BEGIN MATERIAL SHOWN

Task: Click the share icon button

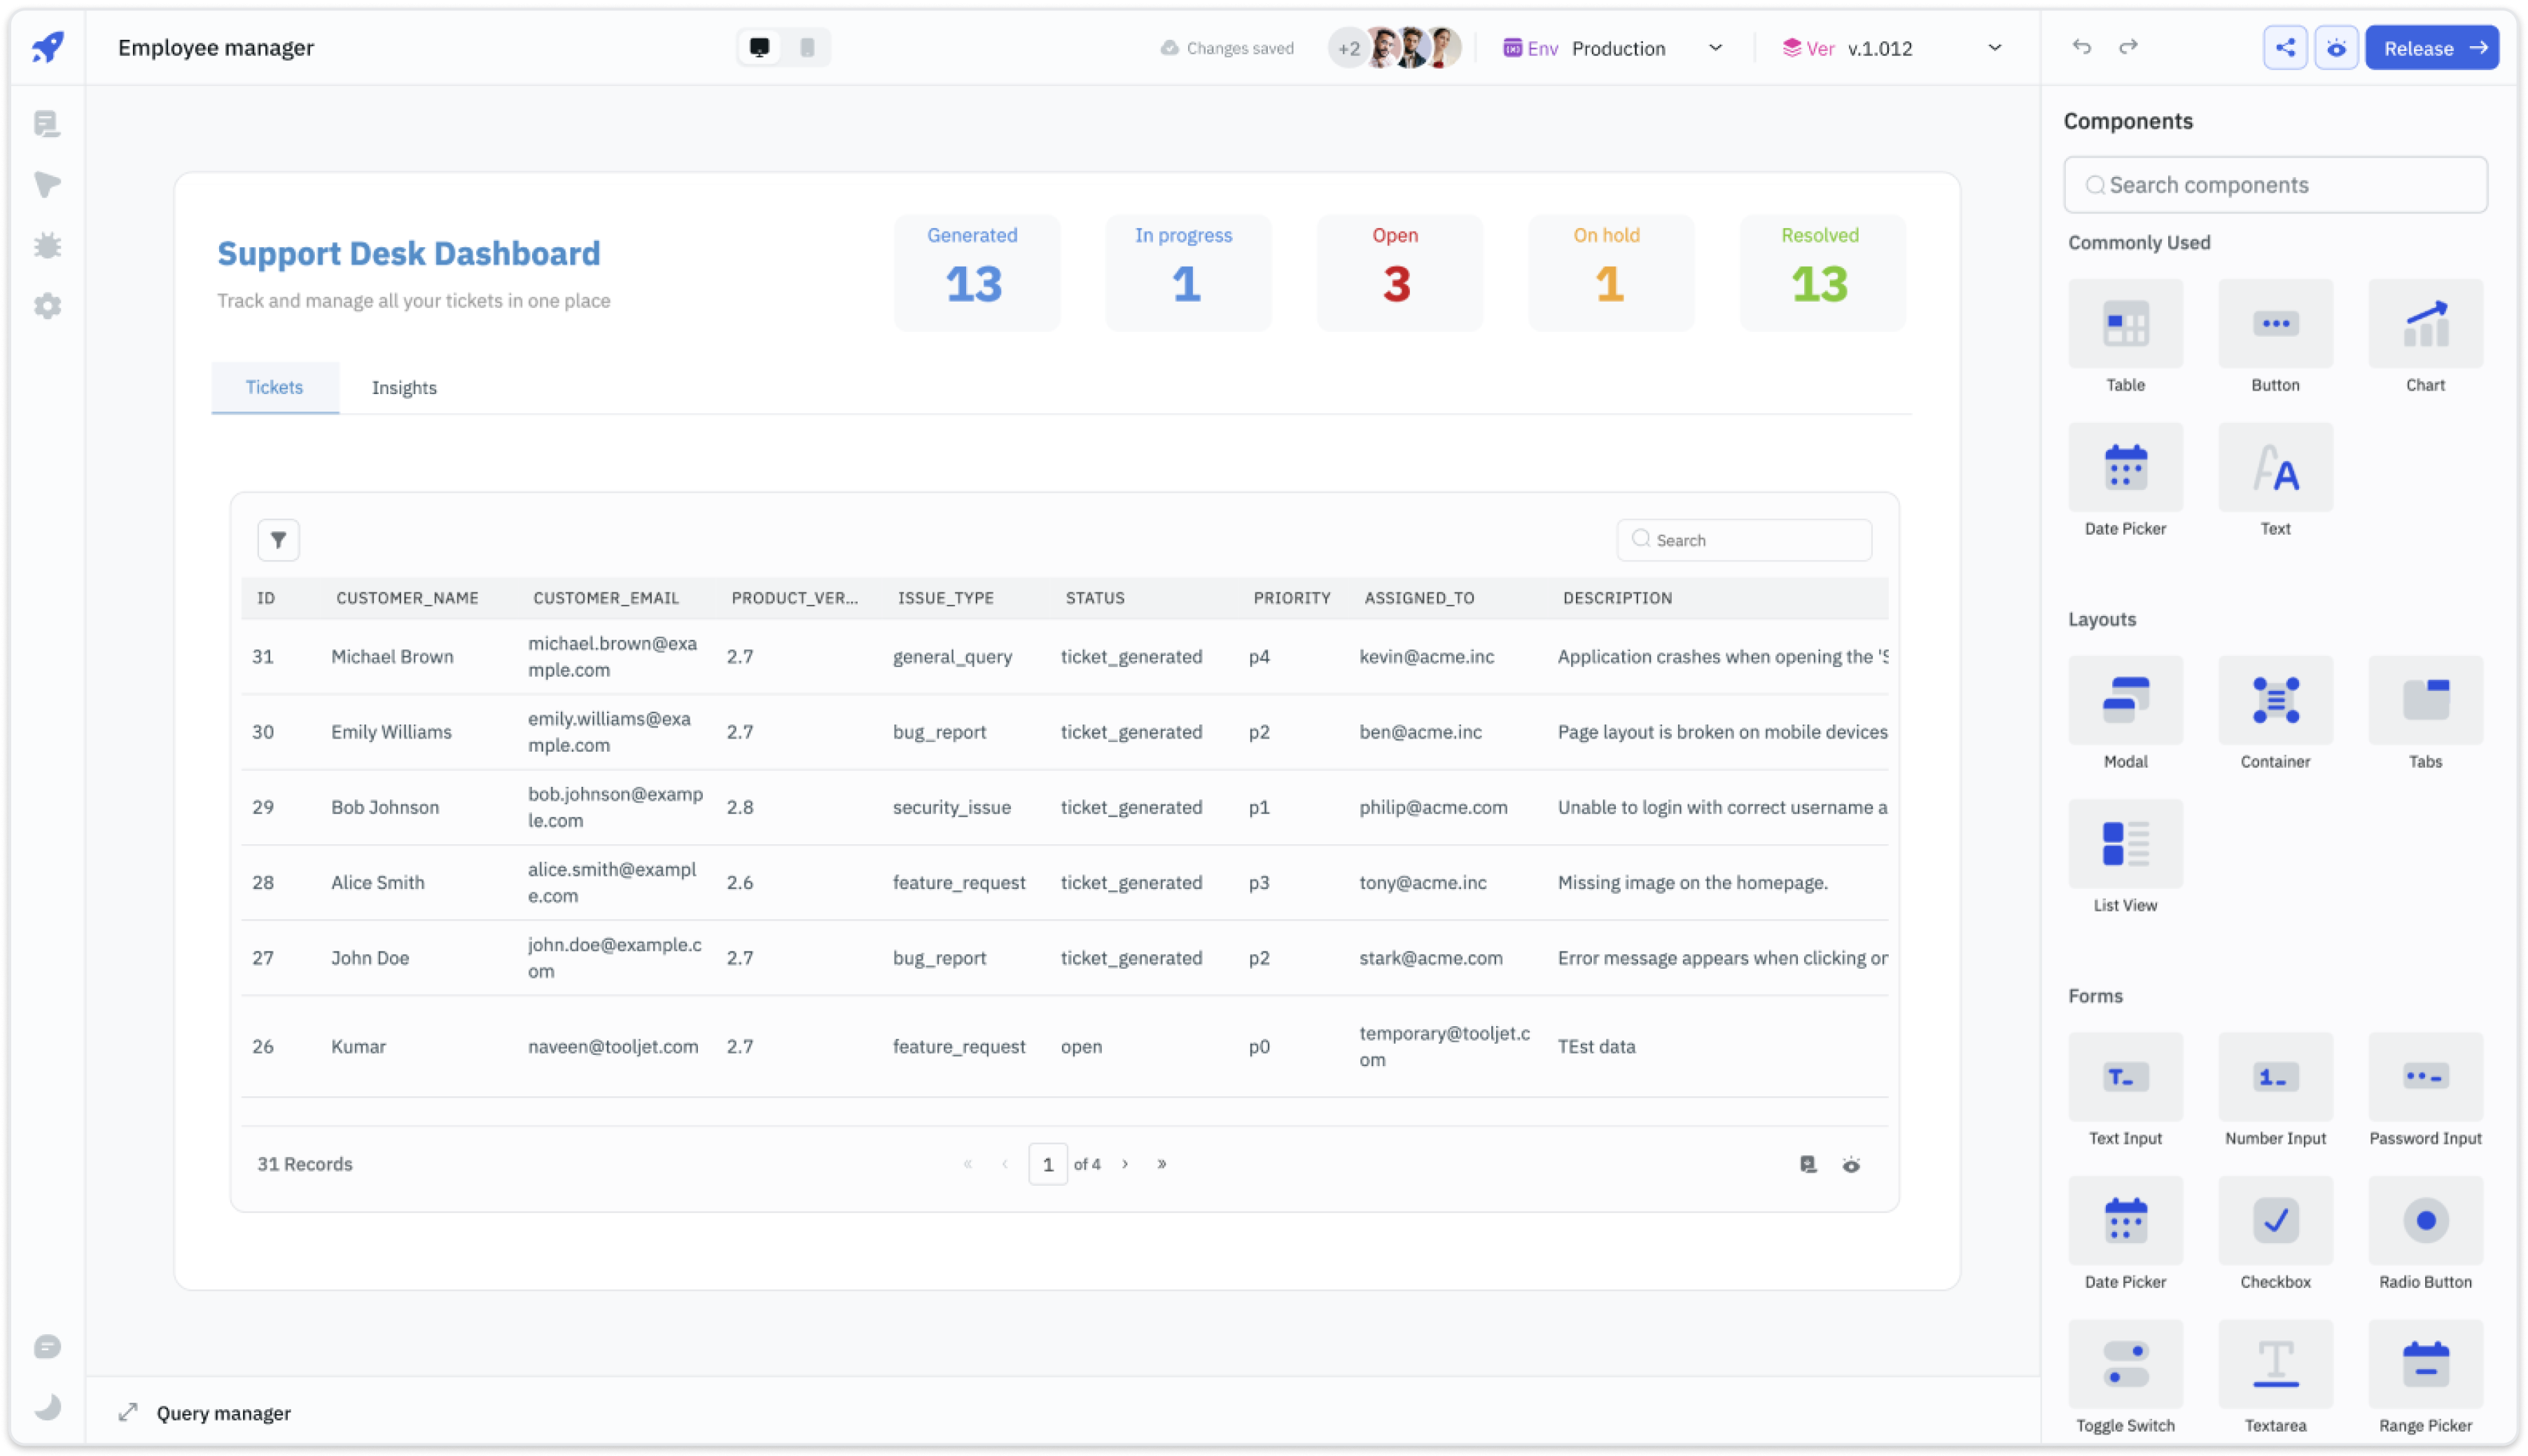Action: tap(2285, 47)
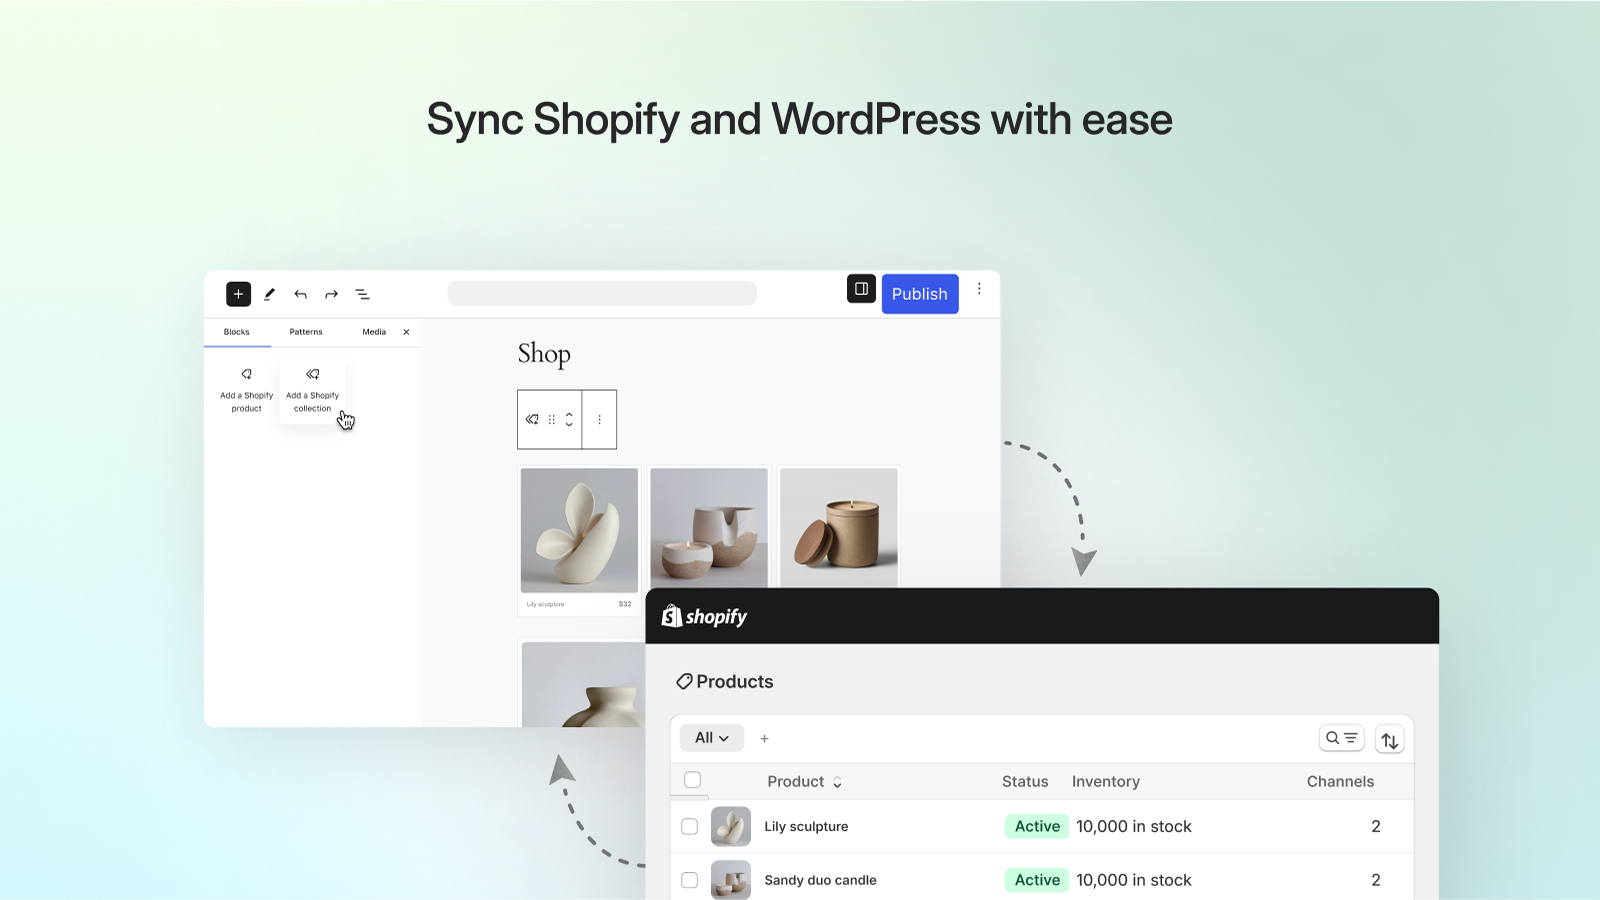The width and height of the screenshot is (1600, 900).
Task: Check the Lily sculpture row checkbox
Action: (690, 826)
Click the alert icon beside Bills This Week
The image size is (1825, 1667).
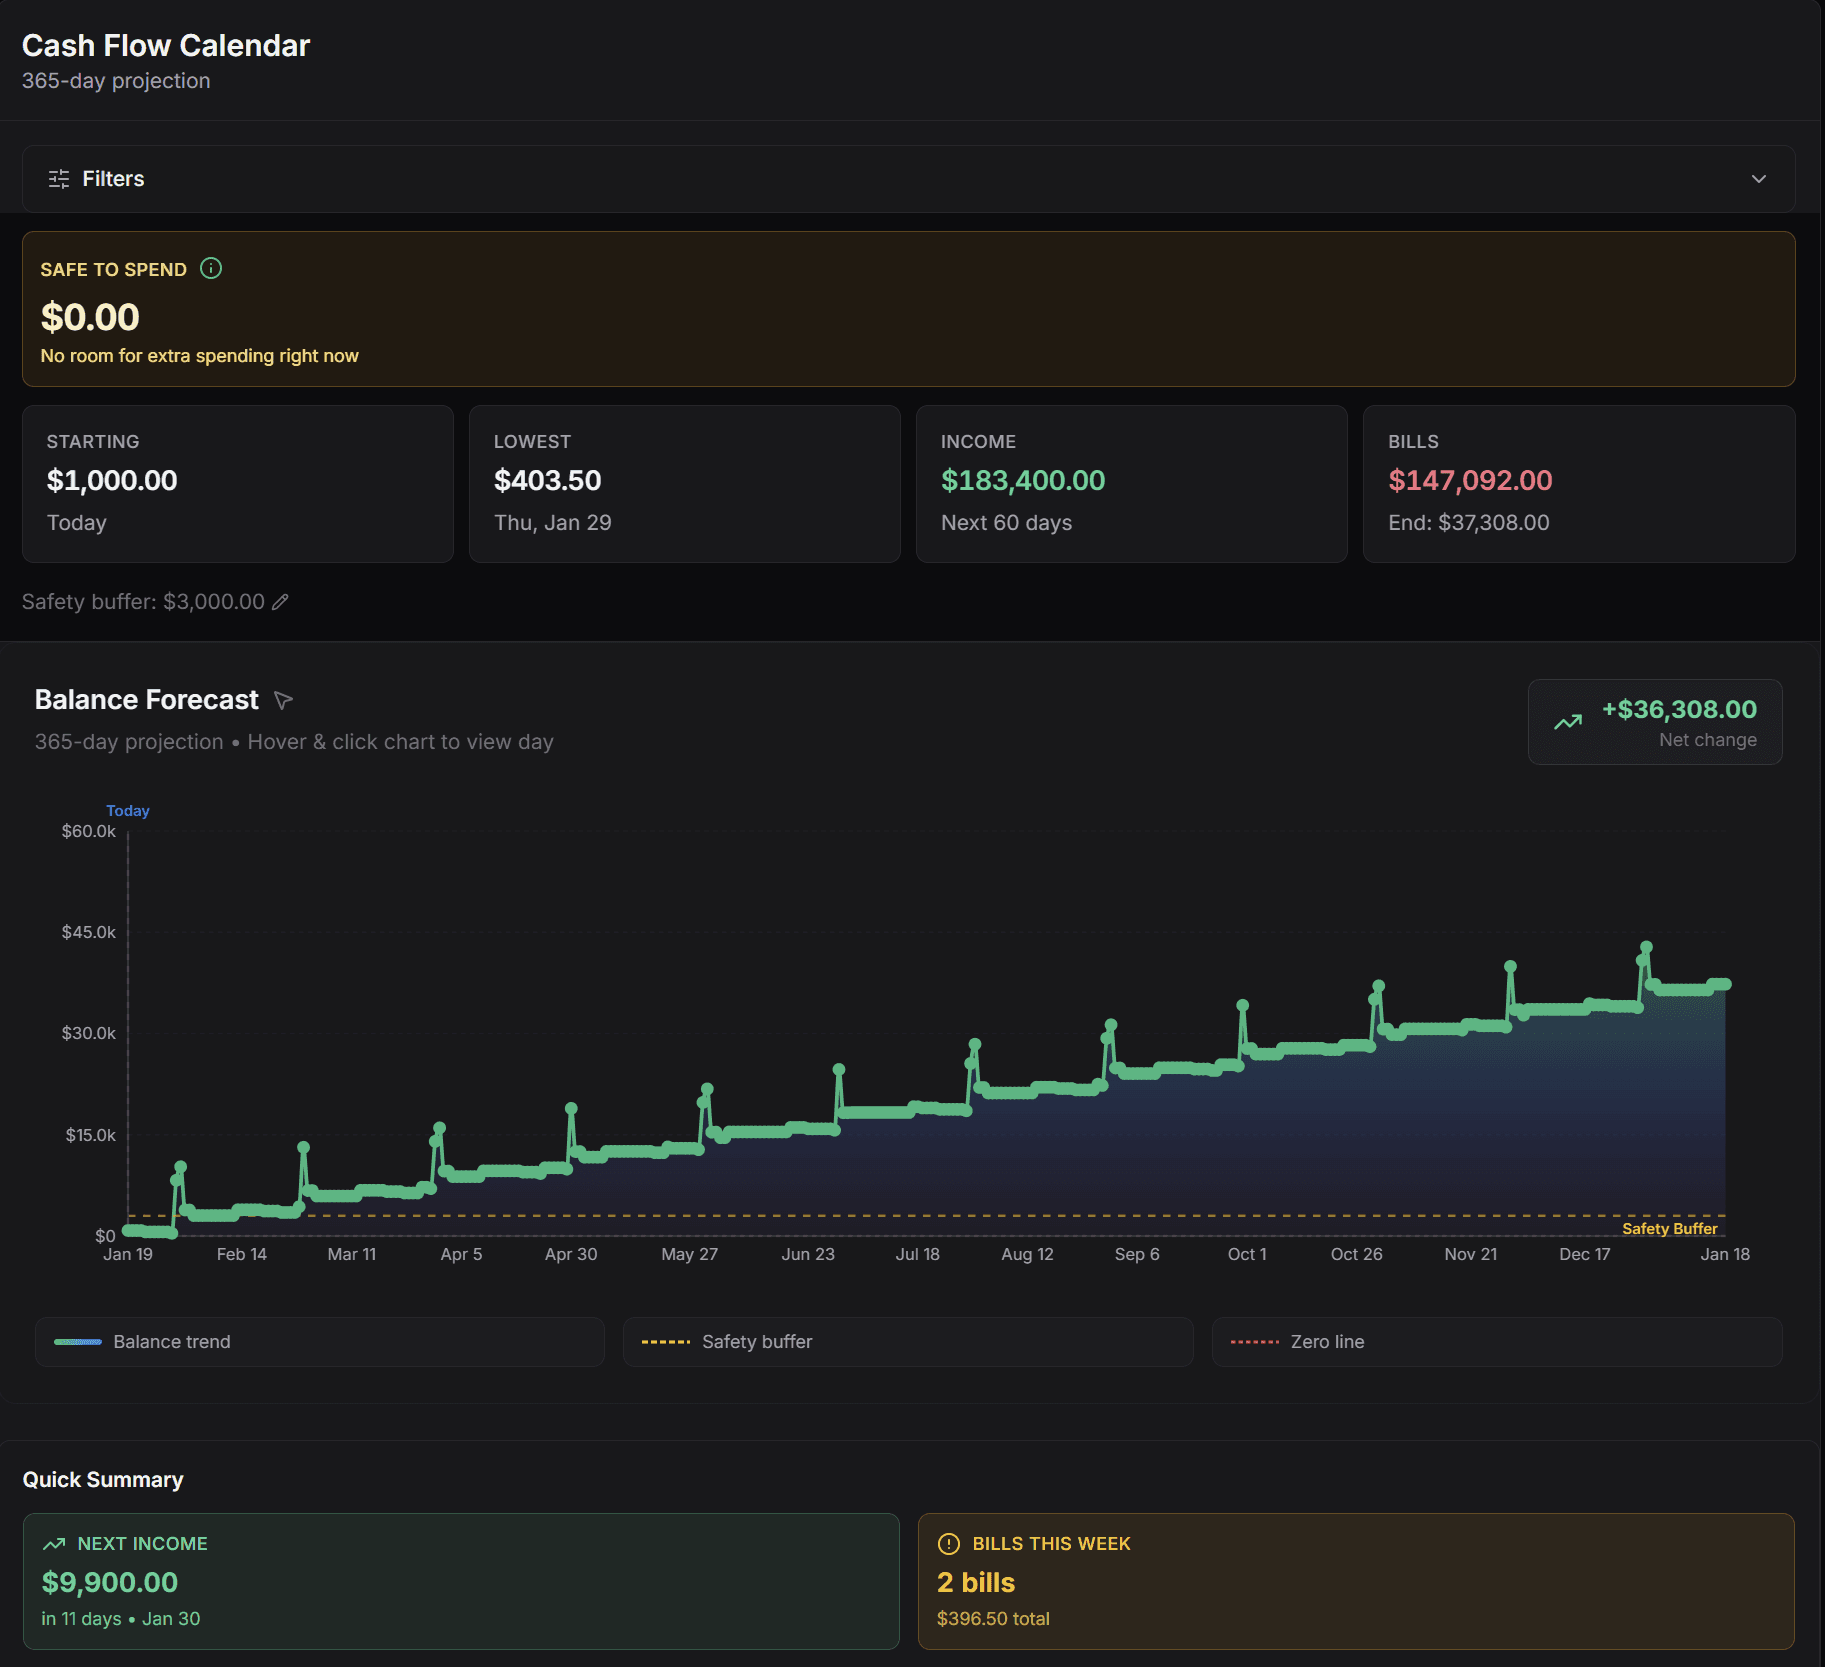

END MATERIAL SHOWN

#### [EXERCISE DESCRIPTION]
Would you give again, exactly as written, the lines from the one containing "Click the alert icon beside Bills This Week" through the end of the records, with no pictures and no other lines?

#### [YOUR SOLUTION]
Click the alert icon beside Bills This Week
The image size is (1825, 1667).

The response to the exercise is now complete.